** Opening Supplied records block **

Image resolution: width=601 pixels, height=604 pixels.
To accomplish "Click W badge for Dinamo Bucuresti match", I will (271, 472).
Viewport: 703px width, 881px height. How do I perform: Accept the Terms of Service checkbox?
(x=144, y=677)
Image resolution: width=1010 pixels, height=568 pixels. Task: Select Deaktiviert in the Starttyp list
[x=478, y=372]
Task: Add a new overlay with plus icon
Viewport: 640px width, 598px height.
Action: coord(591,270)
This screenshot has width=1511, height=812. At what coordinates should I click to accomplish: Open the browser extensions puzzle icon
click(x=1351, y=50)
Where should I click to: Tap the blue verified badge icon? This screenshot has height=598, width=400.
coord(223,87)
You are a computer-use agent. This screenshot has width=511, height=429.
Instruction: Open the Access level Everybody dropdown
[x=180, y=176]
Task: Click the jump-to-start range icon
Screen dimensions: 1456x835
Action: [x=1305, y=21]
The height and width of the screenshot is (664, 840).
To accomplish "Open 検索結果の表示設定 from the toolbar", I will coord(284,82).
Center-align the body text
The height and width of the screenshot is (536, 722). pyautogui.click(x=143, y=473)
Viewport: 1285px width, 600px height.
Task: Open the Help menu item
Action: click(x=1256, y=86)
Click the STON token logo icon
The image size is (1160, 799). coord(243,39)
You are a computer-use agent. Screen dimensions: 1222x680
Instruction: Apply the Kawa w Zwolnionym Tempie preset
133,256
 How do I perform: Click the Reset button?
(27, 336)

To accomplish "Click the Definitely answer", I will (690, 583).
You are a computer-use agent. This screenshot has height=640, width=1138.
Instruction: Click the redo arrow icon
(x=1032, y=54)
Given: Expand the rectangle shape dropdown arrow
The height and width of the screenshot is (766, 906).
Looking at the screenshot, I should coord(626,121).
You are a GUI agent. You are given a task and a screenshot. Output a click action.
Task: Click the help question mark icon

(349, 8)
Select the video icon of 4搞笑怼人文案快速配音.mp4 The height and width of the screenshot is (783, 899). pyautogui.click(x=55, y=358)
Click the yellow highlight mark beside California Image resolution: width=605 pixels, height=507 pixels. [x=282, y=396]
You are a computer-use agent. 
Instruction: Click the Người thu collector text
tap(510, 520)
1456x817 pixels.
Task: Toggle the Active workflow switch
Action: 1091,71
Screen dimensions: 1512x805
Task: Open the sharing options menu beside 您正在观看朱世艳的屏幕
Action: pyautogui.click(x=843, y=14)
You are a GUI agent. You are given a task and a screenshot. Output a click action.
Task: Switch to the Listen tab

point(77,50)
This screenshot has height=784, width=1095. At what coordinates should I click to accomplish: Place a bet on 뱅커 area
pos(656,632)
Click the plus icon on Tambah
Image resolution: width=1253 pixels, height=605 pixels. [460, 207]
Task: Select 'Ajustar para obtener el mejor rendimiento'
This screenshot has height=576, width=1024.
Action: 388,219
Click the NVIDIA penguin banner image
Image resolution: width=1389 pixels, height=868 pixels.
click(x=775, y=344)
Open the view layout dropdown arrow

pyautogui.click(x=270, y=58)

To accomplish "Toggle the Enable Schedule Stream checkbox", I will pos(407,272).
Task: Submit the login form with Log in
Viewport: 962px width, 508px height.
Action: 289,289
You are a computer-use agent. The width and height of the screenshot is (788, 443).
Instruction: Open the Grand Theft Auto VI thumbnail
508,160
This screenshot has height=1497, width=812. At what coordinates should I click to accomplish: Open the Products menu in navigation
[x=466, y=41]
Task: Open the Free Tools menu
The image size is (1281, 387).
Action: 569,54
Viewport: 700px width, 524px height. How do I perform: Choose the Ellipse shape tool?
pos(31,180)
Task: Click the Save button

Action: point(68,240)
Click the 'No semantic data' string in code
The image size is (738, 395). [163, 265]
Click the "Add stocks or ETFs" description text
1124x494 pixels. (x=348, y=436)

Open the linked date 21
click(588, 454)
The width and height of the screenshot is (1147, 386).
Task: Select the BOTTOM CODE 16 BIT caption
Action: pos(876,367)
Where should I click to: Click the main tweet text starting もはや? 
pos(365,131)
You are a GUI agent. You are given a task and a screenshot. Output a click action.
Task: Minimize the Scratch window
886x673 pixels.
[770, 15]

** Closing Supplied records block **

What is expected — The expected answer is a copy of each line above containing "will".

Written reply —
To accomplish "Click W badge for Dinamo Bucuresti match", I will (271, 472).
To accomplish "Open 検索結果の表示設定 from the toolbar", I will coord(284,82).
To accomplish "Click the Definitely answer", I will (690, 583).
To accomplish "Toggle the Enable Schedule Stream checkbox", I will pos(407,272).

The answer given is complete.